Après dix années d’existence, The Boxer Rebellion est devenu une énorme machine à hits. Cette formation anglophone qui réunit des Américains, un Anglais et un Australien surfe donc sur la vague du succès. Pour preuve, leur participation au dernier festival Rock Werchter. Et ce n’est pas leur dernier elpee, « Promises », qui risque de modifier cette marche triomphale…
D’autant plus que les treize morceaux de ce long playing ont tout pour plaire. Les mélodies sont empreintes de mélancolie. Le climat atmosphérique est entretenu par des arpèges délicats et des nappes de claviers en couche. Entraînants, les rythmes sont parfois boostés par des beat électroniques (« Take Me Back »). Ce qui ne les empêche pas circonstanciellement d’être fouettés par des percussions tribales, à l’instar de l’excellent « Safe House » ou encore « New York ».

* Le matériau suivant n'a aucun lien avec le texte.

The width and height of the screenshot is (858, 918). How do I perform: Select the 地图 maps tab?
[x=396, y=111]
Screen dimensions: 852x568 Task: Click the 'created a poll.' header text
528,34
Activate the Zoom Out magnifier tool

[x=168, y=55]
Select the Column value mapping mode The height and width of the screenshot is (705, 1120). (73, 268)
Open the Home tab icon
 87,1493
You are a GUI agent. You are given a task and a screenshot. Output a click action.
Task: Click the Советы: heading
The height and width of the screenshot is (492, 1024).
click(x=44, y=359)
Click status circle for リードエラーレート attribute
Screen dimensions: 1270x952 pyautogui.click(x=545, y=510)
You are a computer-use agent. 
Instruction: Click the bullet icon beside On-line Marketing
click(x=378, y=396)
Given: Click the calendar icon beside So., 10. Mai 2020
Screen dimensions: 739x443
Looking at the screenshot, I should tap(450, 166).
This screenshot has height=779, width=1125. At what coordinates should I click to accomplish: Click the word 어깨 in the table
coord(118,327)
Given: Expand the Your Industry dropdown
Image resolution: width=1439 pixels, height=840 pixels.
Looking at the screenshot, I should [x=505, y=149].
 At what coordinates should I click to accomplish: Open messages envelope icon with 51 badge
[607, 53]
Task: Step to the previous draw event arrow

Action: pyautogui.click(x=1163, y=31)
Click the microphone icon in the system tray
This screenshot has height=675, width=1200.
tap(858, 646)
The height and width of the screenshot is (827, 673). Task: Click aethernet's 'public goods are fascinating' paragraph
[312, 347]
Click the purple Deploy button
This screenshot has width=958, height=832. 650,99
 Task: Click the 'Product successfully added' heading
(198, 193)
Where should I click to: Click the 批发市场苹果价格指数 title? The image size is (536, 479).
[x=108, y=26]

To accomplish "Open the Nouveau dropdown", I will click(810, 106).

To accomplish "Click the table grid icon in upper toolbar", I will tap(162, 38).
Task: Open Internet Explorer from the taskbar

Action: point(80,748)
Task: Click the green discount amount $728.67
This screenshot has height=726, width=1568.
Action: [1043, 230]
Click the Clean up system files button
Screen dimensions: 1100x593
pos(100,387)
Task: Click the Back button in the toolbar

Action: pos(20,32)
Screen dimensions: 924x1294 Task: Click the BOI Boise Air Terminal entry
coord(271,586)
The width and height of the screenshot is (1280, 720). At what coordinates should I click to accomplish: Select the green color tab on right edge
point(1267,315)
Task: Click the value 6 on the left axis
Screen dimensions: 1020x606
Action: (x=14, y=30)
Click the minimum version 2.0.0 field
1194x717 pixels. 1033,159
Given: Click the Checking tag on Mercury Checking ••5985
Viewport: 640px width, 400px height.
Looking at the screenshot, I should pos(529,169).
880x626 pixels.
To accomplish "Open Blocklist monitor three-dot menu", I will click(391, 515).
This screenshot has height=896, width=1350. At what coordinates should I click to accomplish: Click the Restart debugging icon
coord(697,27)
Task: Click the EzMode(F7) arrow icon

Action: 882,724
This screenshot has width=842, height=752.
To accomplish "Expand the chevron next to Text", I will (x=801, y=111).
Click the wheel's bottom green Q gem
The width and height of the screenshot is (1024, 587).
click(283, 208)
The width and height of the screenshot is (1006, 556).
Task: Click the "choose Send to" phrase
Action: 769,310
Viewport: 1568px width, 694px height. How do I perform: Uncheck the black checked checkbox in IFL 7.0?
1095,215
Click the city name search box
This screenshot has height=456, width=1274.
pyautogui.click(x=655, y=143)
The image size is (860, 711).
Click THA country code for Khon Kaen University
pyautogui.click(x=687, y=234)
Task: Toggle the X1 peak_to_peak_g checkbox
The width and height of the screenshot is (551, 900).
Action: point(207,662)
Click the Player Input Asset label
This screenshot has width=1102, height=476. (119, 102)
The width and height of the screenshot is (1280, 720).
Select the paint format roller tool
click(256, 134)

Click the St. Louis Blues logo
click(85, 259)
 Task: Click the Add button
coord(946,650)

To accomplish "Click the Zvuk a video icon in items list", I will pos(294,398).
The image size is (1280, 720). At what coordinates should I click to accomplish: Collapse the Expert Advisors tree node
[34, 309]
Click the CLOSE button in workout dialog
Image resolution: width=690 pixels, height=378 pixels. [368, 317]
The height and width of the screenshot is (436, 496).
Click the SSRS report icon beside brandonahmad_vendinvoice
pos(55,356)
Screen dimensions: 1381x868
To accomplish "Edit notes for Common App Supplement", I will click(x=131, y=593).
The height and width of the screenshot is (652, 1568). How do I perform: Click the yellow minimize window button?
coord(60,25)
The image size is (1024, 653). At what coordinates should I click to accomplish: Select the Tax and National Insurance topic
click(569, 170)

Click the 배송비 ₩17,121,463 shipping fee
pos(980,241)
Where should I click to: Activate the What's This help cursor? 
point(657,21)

Mais si l’illustration de la pochette traduit parfaitement l’efficacité des compos de ce « Promises », il faut reconnaître que The Boxer Rebellion ne parvient que trop rarement à faire la différence. La faute à une mise en forme qui émousse l’énergie de la solution sonore. En outre, Nathan Nicholson (chant) ne parvient pas à transcender les titres. N’est pas Matt Berninger (The National) qui veut. En fait, il manque à The Boxer Rebellion, un petit quelque chose, un brin d’originalité, qui pourrait lui permettre de concurrencer The National ou Coldplay.
Le groupe se produira ce 12 septembre 2013 au Botanique de Bruxelles.